The purpose of this study was to determine the frequency in which the pelvis component of an abdominopelvic CT provides information that would influence clinical management in two separate groups of patients: those with previously resected pancreatic ductal adenocarcinoma (PDA) and those with locally advanced unresectable PDA.
This institutional review-board approved HIPAA compliant retrospective study with waived informed consent included 247 subjects with histologically proven PDA, including 153 subjects post-pancreaticoduodenectomy and 94 subjects with locally advanced unresectable disease. Imaging reports interpreted between January 2005 and December 2013 were obtained from our institution’s Radiology Information System by searching a Cancer Registry database of PDA patients separately for the words “whipple” and “unresectable.” CT findings were separated by location in the abdomen or pelvis, and subsequently reviewed and graded for their likelihood of representing metastatic disease. The probability of pelvic CT influencing clinical management—i.e., of finding isolated pelvic metastatic disease—was determined using 95% binomial proportion confidence intervals for both the post-pancreaticoduodenectomy and locally advanced unresectable groups.
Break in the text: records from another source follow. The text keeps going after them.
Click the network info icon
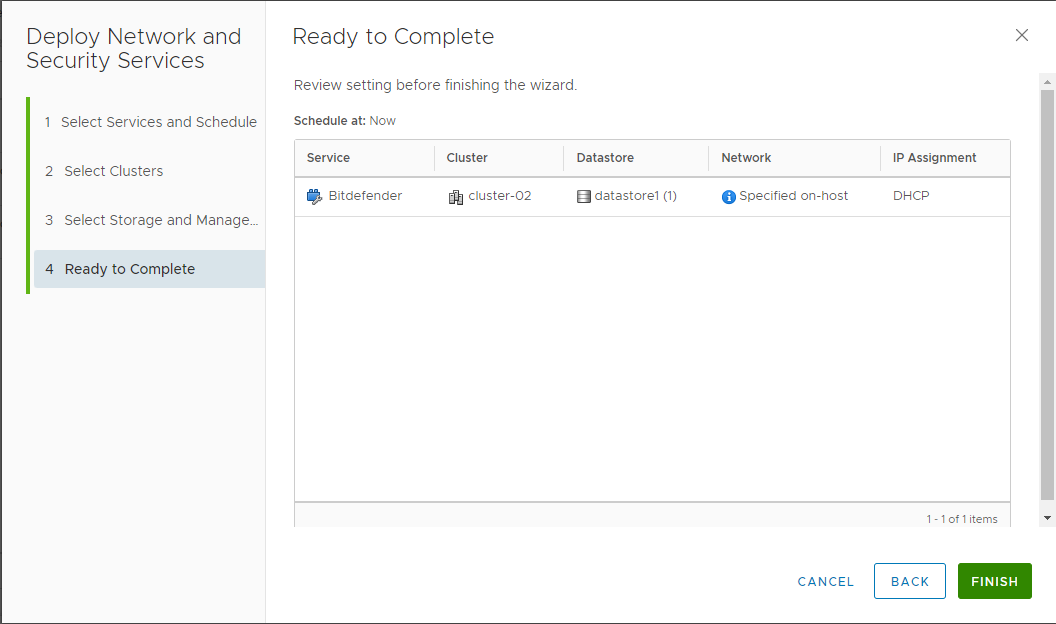This screenshot has height=624, width=1056. 728,197
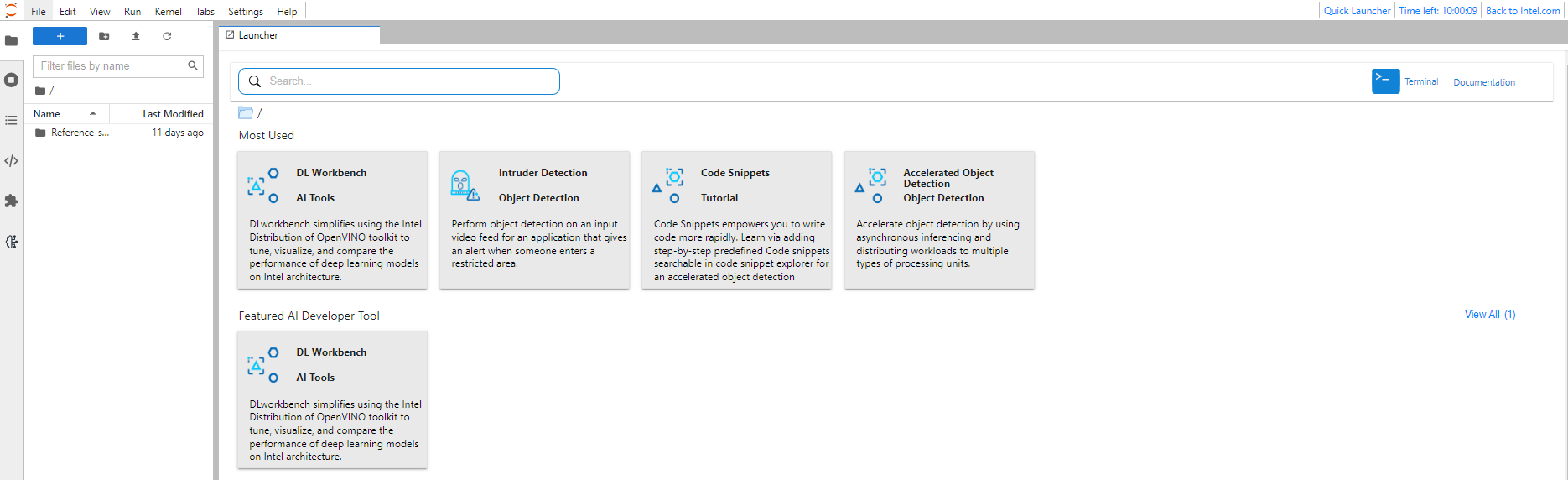Click the Upload Files icon
Screen dimensions: 1568x480
136,36
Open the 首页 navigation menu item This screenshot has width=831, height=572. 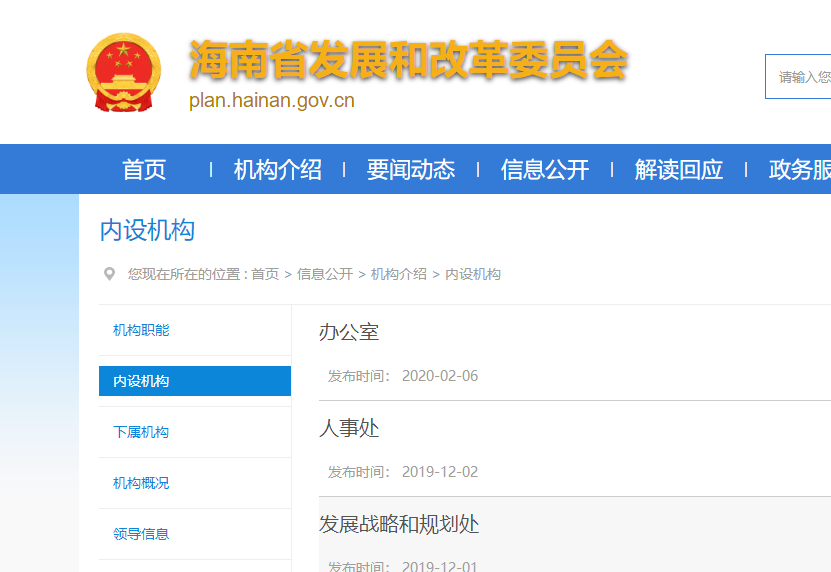pos(144,170)
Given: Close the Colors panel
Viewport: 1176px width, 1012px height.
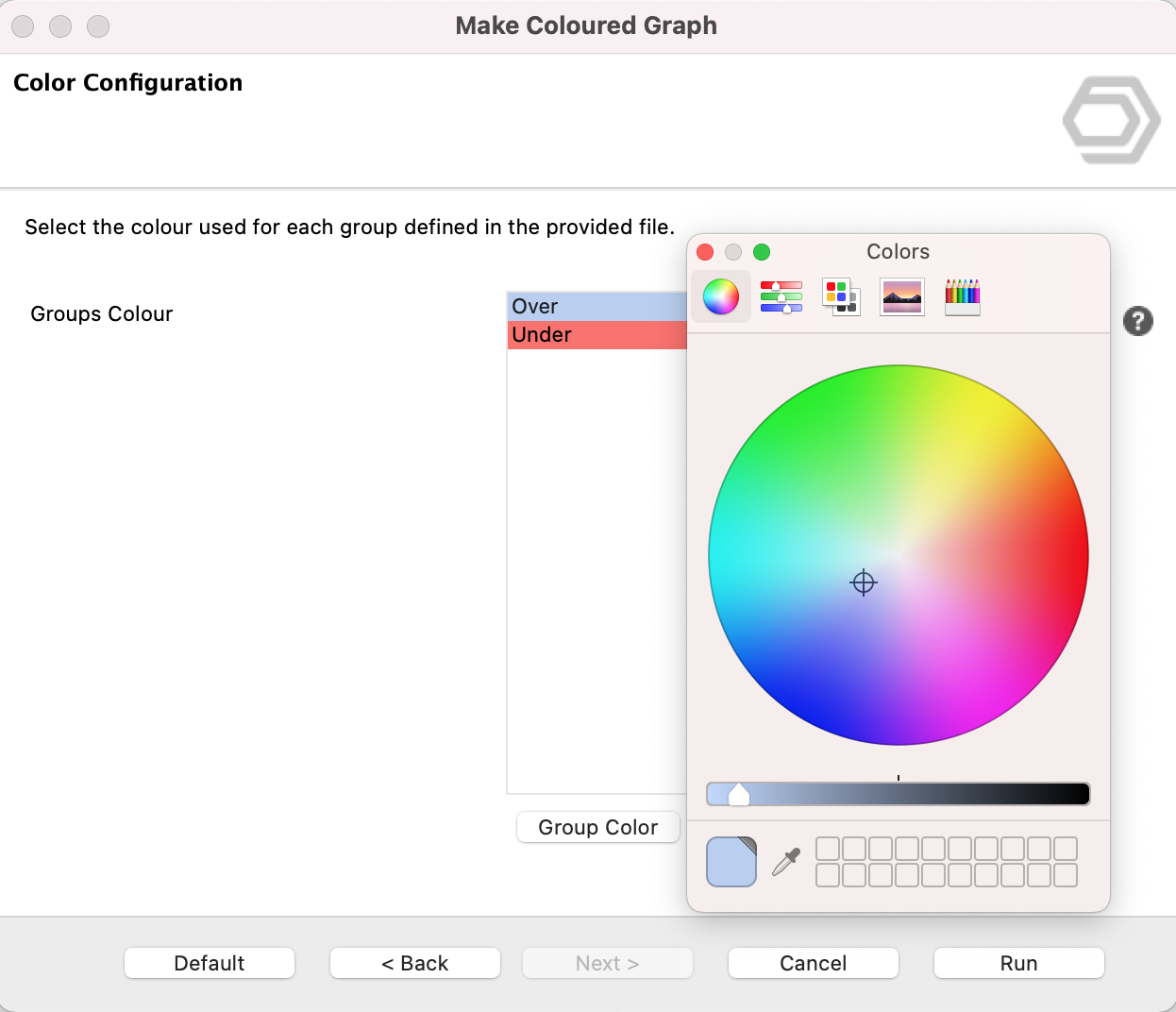Looking at the screenshot, I should pos(705,252).
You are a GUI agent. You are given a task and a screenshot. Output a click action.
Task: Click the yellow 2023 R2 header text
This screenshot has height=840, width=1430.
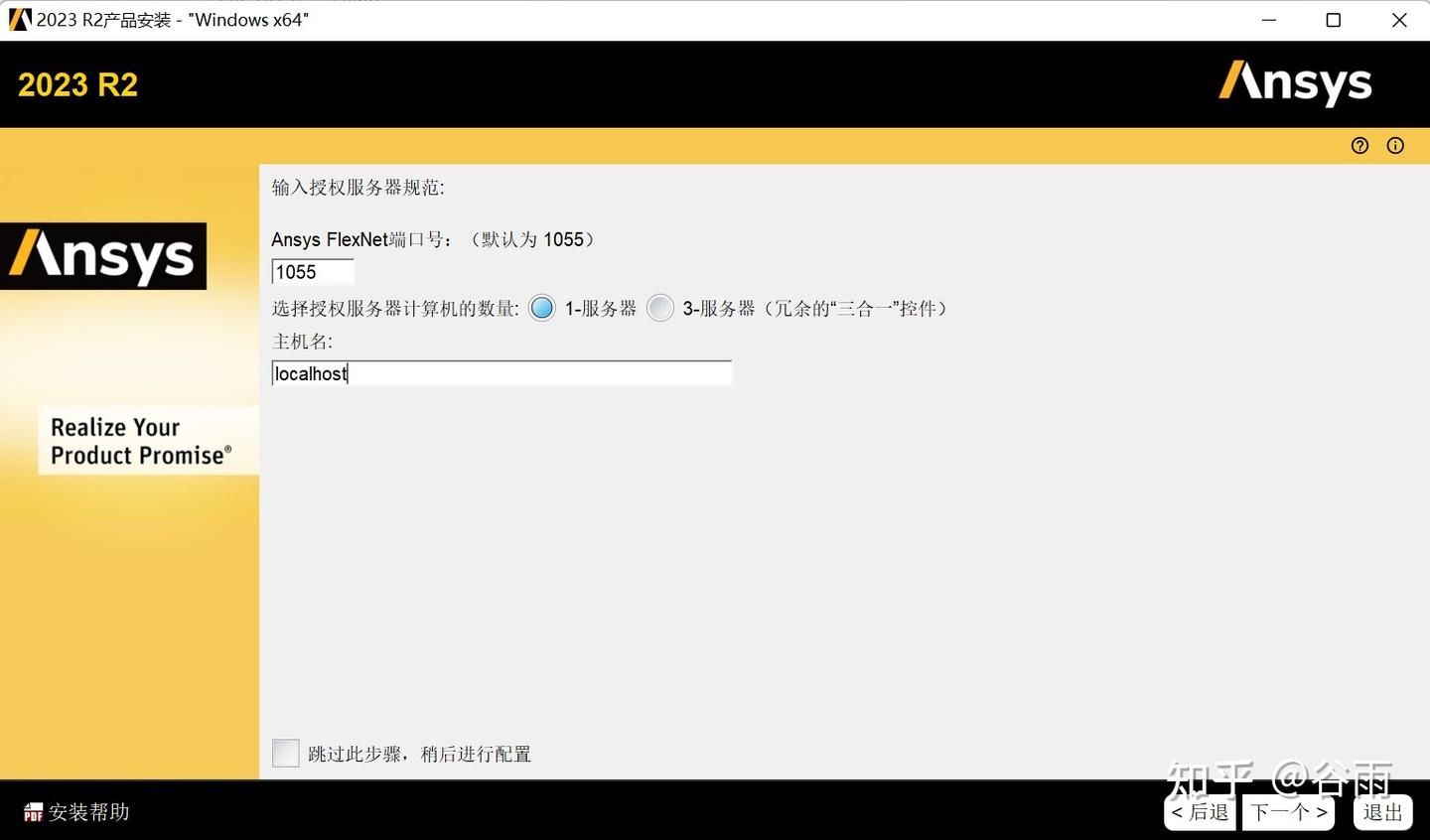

No subjects who had undergone pancreaticoduodenectomy had an isolated pelvic metastasis on follow-up imaging (0%; 95% CI 0–2.38, p = 0.0004); 33 had metastatic disease in the abdomen, and 120 had no or equivocal evidence of abdominopelvic metastatic disease. One subject with locally advanced unresectable PDA had a possible isolated pelvic metastasis on follow-up imaging (1.1%; 95% CI 0.03–5.79, p = 0.048); 20 had metastatic disease in the abdomen, and 73 had no or equivocal evidence of abdominopelvic metastatic disease.
Isolated pelvic metastatic disease rarely occurs in patients with PDA who have had prior pancreaticoduodenectomy or have a locally advanced unresectable primary tumor, suggesting routine pelvic CT in follow-up imaging of these patients may not be necessary.